An Interview with Chris Wetteland
The Phenom ProX scanning electron microscope (SEM) is a student-friendly microscope in high demand in the Materials Science and Engineering (MSE) department at the University of Tennessee in Knoxville. The Phenom SEM is in the undergraduate laboratory for an open-ended course. The first 3 weeks are structured for students to learn sample preparation and instrument training. The remaining weeks are open for students to devise projects. Students often strive to include the Phenom SEM as it is well-suited to investigate the structure-processing-properties materials science triangle.
The Phenom SEM was selected in a competitive on-site demonstration. Students and faculty chose the Phenom thanks to high-quality images and superior data output.
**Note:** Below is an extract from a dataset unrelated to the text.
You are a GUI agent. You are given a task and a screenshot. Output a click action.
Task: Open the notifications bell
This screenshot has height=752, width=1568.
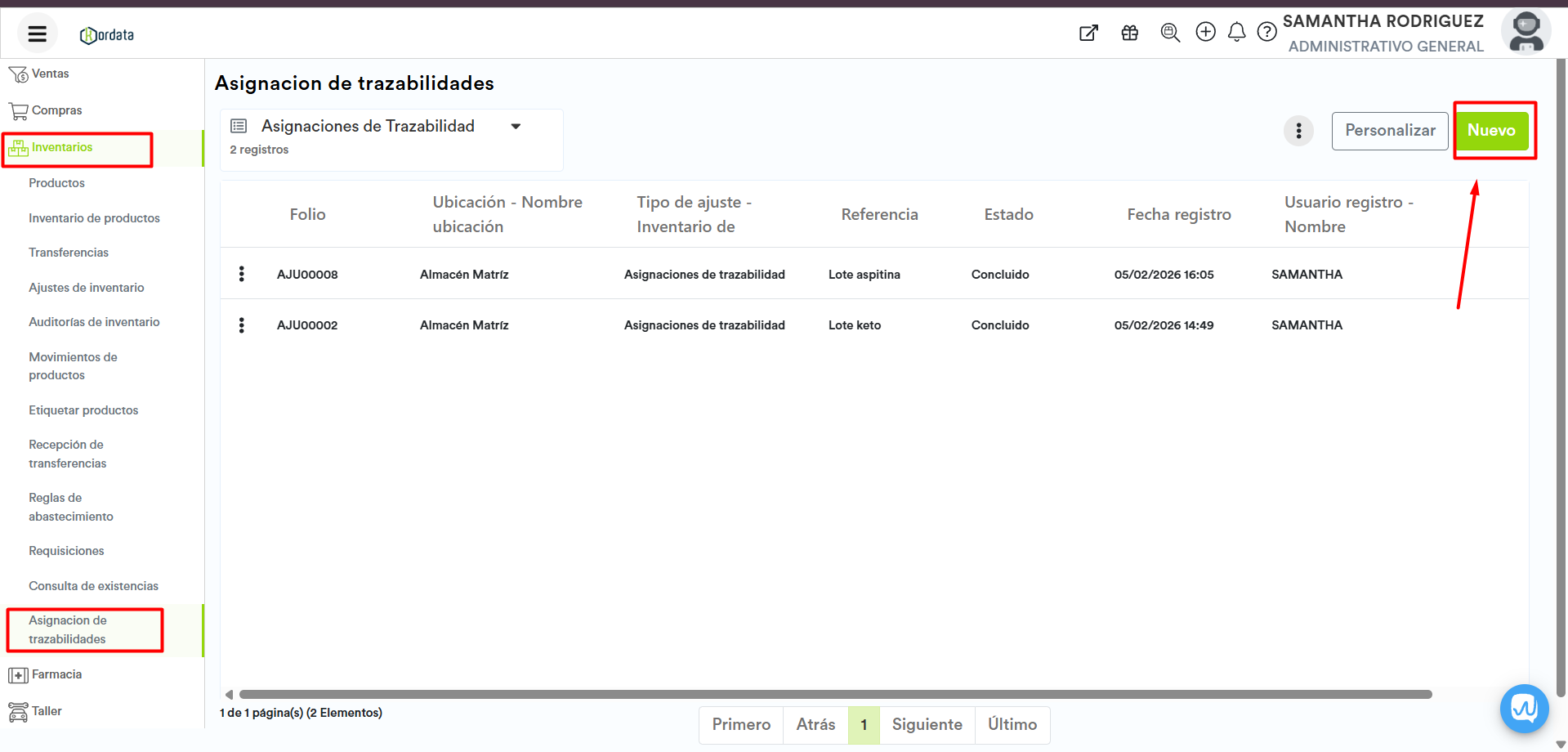coord(1236,32)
The Phenom SEM is now a “powerful recruiting tool” for the department. Because the SEM is user-friendly, students are quickly trained to use the system independently. MSE students are encouraged to do undergraduate research projects and usually include the Phenom SEM in their work.
“It’s like giving them the keys to the car” explains Chris Wetteland who teaches the MSE lab course. “The Phenom gives students the ability to work independently in the lab.”
For example, seeing the pearlite structure of steel with their own hands driving the SEM has more impact than images in a classroom. This impact results in students who are interested in learning and creating their own research projects.
Students can pursue their curiosity in materials science with the Phenom SEM. A recent example used EDS for elemental analysis. In a project using a 3D printer, the manufacturer claimed to add stainless steel in the filament. Using EDS on the Phenom ProX, students confirmed this to be true. EDS has also been used in research projects to determine carbon-rich phases in steel and to identify precipitates in aluminum-carbon systems.
A popular feature on the Phenom SEM is 3D Roughness Reconstruction. Students quickly evaluate the effect of processing on etched samples looking at surface roughness.
“The Phenom SEM has been the biggest addition to the lab” states Chris Wetteland. “Students benefit in terms of career development,” using an instrument for imaging and analysis that is relevant to future job positions.